Over his seven months on Mir, Vasily Tsibliyev, the Russian commander, fell apart--not in a psychotic way but in the way of someone in over his head. By the end of his tour he had a heart arrhythmia and was taking tranquilizers. The facts suggest to me that he was probably mildly poisoned by the seriously deteriorated air quality.

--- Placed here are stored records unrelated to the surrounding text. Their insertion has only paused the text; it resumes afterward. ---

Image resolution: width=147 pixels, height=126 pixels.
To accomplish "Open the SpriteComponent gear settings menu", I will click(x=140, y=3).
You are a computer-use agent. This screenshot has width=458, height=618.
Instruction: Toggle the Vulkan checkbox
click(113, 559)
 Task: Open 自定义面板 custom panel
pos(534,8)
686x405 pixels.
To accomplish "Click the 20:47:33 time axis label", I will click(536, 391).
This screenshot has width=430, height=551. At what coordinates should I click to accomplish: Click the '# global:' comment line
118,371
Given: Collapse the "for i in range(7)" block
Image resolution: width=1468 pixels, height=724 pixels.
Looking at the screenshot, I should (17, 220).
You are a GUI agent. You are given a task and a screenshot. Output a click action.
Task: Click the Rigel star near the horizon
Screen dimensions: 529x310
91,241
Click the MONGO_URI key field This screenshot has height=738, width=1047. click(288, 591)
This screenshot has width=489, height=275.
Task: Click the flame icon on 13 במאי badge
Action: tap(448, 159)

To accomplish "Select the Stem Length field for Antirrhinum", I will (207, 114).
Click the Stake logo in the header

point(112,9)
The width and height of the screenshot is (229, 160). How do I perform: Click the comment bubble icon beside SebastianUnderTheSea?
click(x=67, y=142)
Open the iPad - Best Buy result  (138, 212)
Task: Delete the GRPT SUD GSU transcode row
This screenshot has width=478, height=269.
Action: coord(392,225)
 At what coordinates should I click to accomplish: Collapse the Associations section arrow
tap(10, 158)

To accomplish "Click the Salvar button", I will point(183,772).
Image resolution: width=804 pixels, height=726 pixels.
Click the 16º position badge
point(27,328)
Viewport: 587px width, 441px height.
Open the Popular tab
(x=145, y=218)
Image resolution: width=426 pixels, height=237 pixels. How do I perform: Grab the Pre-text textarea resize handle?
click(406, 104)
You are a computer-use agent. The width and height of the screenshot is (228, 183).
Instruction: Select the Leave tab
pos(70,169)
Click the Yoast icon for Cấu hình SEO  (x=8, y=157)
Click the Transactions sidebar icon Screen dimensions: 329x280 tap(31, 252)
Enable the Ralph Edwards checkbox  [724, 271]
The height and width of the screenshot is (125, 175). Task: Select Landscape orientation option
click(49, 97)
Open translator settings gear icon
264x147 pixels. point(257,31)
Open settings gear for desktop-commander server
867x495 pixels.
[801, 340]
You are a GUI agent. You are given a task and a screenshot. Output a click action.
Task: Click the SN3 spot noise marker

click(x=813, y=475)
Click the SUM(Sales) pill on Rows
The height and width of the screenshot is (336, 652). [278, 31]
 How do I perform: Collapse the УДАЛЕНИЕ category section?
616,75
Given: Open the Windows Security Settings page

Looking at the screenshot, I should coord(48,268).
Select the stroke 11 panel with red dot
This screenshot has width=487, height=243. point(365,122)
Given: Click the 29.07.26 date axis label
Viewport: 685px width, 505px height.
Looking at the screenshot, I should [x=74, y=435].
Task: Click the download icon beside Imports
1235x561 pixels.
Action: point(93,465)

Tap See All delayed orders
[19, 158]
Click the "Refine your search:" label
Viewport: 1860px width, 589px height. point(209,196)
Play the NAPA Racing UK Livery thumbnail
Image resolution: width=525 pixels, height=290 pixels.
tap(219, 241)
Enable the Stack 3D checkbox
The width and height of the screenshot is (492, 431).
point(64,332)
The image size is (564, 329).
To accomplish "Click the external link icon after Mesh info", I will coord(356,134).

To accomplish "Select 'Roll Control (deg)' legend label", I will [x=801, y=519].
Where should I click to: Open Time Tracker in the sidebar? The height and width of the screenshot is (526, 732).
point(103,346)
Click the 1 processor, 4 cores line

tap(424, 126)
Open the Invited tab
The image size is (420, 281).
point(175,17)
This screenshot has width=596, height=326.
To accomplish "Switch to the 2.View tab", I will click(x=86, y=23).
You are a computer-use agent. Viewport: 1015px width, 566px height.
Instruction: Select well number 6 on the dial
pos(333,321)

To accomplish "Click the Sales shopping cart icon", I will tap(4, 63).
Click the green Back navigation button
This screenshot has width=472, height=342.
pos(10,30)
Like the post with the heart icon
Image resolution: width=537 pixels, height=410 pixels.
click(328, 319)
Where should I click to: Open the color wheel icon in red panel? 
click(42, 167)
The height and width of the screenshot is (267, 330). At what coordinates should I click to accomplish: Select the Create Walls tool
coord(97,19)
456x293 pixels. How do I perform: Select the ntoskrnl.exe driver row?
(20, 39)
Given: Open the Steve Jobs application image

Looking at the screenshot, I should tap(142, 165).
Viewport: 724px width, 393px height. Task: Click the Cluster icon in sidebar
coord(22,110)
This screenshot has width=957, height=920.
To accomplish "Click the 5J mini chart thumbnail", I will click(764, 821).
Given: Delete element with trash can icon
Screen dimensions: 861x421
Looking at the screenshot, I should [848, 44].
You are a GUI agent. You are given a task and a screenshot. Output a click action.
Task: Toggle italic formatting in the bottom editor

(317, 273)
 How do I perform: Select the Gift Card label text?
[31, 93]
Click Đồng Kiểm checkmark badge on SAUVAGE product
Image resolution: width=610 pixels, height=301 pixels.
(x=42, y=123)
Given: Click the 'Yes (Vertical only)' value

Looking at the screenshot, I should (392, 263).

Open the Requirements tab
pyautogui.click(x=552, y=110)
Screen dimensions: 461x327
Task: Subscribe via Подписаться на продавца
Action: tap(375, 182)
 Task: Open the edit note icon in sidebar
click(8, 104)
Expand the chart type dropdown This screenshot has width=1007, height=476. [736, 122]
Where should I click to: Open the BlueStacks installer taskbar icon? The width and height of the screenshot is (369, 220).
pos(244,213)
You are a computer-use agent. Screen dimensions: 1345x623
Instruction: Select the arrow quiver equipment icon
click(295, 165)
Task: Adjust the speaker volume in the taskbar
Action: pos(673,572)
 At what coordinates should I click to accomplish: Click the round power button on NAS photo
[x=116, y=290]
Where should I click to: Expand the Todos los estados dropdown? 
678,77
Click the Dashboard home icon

Aleksandr Lazutkin, the Russian engineer, was a good-natured rookie overwhelmed by the repair demands of Mir. The first American with this team, Jerry Linenger, on board during the fire, was a Navy M.D. who made no friends on Mir. The second American, Mike Foale, on board during the collision, decompression, and power loss, was both competent and easy-going. He had become fluent in Russian and was successful in his effort to bond and relate to the Russian cosmonauts.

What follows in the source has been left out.